Eu não consegui abrir a boca pra dizer nada e nunca vou saber se ela tinha mais alguma coisa para me dizer, eu dei um passo e fiquei na frente dela, coloquei alguns dos seus cabelos atrás de sua orelha e sorri fraquinho, um beijo na testa, foi a única coisa que eu pude deixar nela. A porta do quarto se abriu e entrou por ali um homem loiro, bonito, parecia simpático, mas carregava consigo um semblante preocupado que adquiriu provavelmente ao ver a mulher naquele estado. Eu havia me separado dela antes que ele entrasse no quarto, ele veio direto na direção dela e beijou-lhe a face, a testa, os olhos e a boca, só percebeu que eu estava ali depois de dar toda a atenção que sua mulher merecia.
Nada mais foi dito.

Eu olhei para ela uma última vez, sorri fraco e saí do quarto. Pedi demissão da clínica no mesmo dia, passei pelo berçário, observei a filha de Emily por algum tempo antes de ir embora, dei a volta pelo outro lado do estacionamento quando vi o marido dela vindo na direção onde eu estava e essa foi a última vez que eu soube sobre Emily.
Eu fugi, larguei aquela profissão, mudei de cidade. Quando jovem, havia largado o curso uma vez e depois resolvi voltar, por dois anos e meio exerci aquilo como uma paixão, por mais que não gostasse tanto do que fazia. Mas Emily sempre aparecia em algum ponto da minha vida e eu havia aprendido a correr dela, a correr dos pontos no tempo onde as nossas vidas se cruzavam.

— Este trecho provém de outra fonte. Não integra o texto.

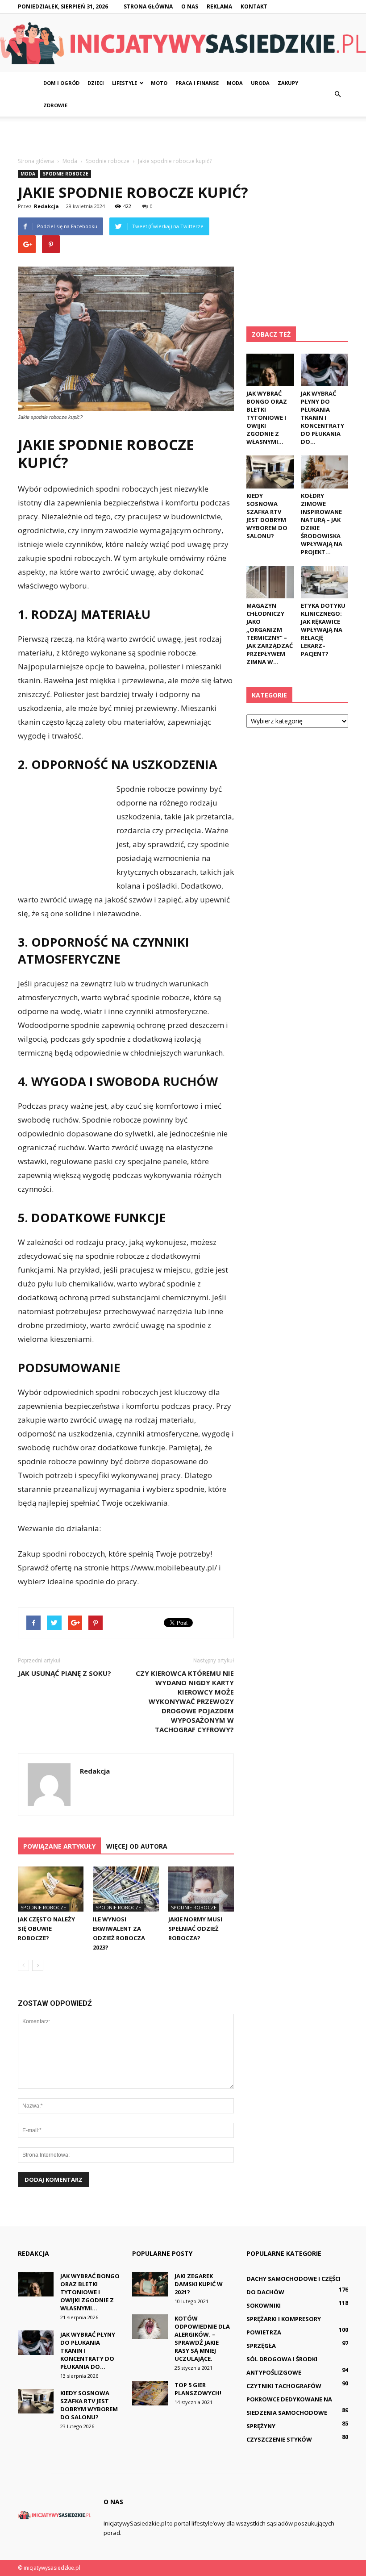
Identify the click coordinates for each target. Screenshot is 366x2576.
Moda (235, 82)
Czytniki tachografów (283, 2386)
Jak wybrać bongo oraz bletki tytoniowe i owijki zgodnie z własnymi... (266, 417)
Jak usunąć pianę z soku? (64, 1673)
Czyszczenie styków (279, 2439)
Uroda (260, 82)
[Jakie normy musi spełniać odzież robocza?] (201, 1889)
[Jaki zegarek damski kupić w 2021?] (150, 2284)
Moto (159, 82)
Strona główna (148, 6)
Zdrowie (55, 105)
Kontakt (254, 6)
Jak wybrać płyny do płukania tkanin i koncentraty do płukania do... (322, 417)
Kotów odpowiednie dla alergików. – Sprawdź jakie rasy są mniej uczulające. (202, 2338)
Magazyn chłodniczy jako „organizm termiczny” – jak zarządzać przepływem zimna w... (269, 633)
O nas (189, 6)
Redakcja (46, 206)
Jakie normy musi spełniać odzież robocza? (195, 1928)
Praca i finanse (197, 82)
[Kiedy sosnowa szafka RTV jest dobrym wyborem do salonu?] (270, 471)
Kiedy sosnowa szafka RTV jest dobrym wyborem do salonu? (266, 516)
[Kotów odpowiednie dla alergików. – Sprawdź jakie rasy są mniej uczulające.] (150, 2326)
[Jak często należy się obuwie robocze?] (50, 1889)
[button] (337, 94)
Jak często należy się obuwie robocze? (46, 1928)
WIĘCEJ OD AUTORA (136, 1846)
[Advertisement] (183, 136)
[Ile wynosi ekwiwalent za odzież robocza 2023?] (125, 1889)
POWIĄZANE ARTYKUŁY (59, 1846)
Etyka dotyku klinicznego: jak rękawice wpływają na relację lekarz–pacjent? (323, 629)
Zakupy (288, 82)
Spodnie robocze (65, 174)
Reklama (219, 6)
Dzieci (95, 82)
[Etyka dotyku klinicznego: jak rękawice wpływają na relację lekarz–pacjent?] (325, 582)
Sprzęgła (261, 2346)
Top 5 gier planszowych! (198, 2389)
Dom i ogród (61, 82)
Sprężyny (260, 2426)
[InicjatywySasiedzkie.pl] (183, 43)
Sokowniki (263, 2305)
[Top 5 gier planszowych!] (150, 2393)
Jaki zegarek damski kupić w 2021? (199, 2284)
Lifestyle (124, 82)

Eu não sei se eu estive no lugar certo na hora exata, ou se não havia momento pior para eu estar presente, naquele dia. Às vezes penso se aquela vida era a vida que nós teríamos formado, eu, ela, uma bela garotinha. Mas depois eu penso melhor, a vida que Emily queria era muito diferente da vida que eu poderia lhe oferecer. Me pergunto todos os dias como estão ela e a menina, mas não me atrevo a procurar notícias, não me atrevo tentar encontrá-las.

Aquela página que eu havia arrancado poderia até voltar algumas vezes, pela caixa de correio ou pelos ventos que a traziam de alguma forma, mas eu não podia ignorar o fato de que era definitivamente uma página arrancada que não poderia ser fixada novamente no meu livro.